Method
- Pat the chicken thighs dry with paper towels. This helps achieve a crispy skin. Season generously on all sides with sea salt and black pepper (if using).
- Heat a large skillet over medium-high heat. Add a tablespoon of rendered animal fat (like tallow or lard) to the skillet, if desired, for extra flavor and crispiness. Once the skillet is hot and the fat is melted, place the chicken thighs skin-side down in the skillet. Do not overcrowd the pan; cook in batches if necessary.
- Sear the chicken skin-side down for 6-8 minutes, or until the skin is golden brown and crispy. Flip the chicken and cook for another 8-12 minutes, or until the internal temperature reaches 165°F (74°C) and the juices run clear when pierced with a fork or knife.

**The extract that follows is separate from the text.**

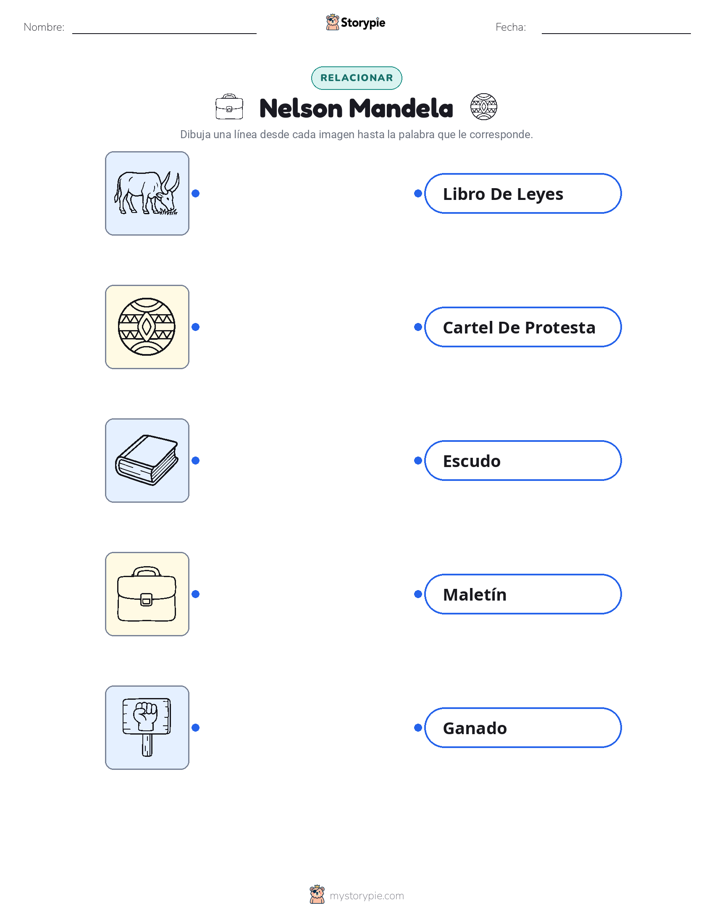
Task: Click the Fecha input line
Action: pos(616,28)
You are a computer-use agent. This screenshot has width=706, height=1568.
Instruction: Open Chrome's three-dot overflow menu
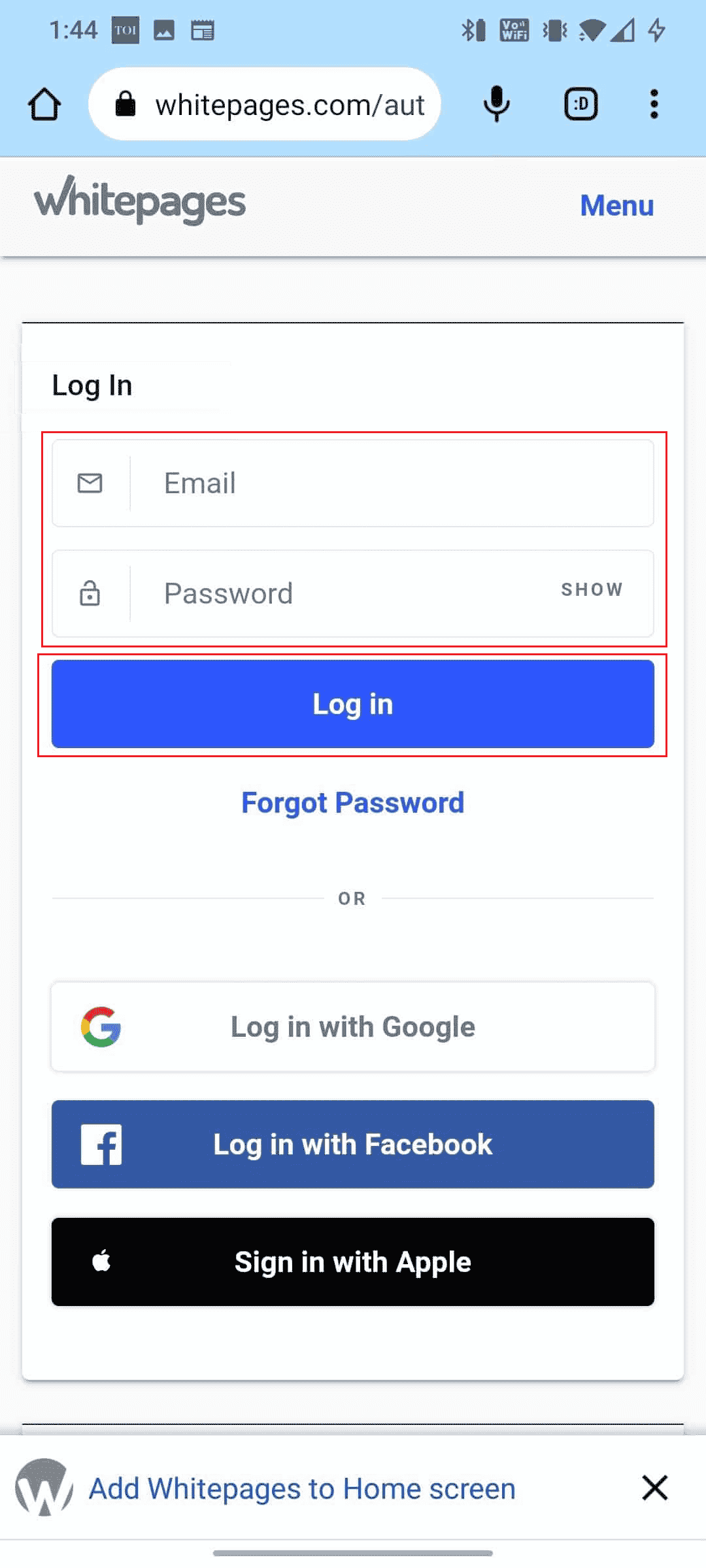pos(655,104)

- Remove the chicken from the skillet and let it rest for 5 minutes before serving. This allows the juices to redistribute, resulting in more tender and flavorful chicken. Serve immediately and enjoy your simple yet delicious carnivore chicken!
Notes
Strict Carnivore Variation: For a strict carnivore diet, omit the black pepper. You can also experiment with other animal-based fats like ghee or bacon fat for cooking.
Chicken Cut Options: While thighs are recommended for flavor and fat content, you can also use chicken breasts or drumsticks. Adjust cooking time accordingly. Bone-in, skin-on pieces are generally more flavorful for carnivore cooking.
Seasoning Alternatives: If you tolerate other seasonings on a carnivore diet, consider adding a pinch of garlic powder or onion powder for a slightly different flavor profile. Always prioritize high-quality animal products for the best results.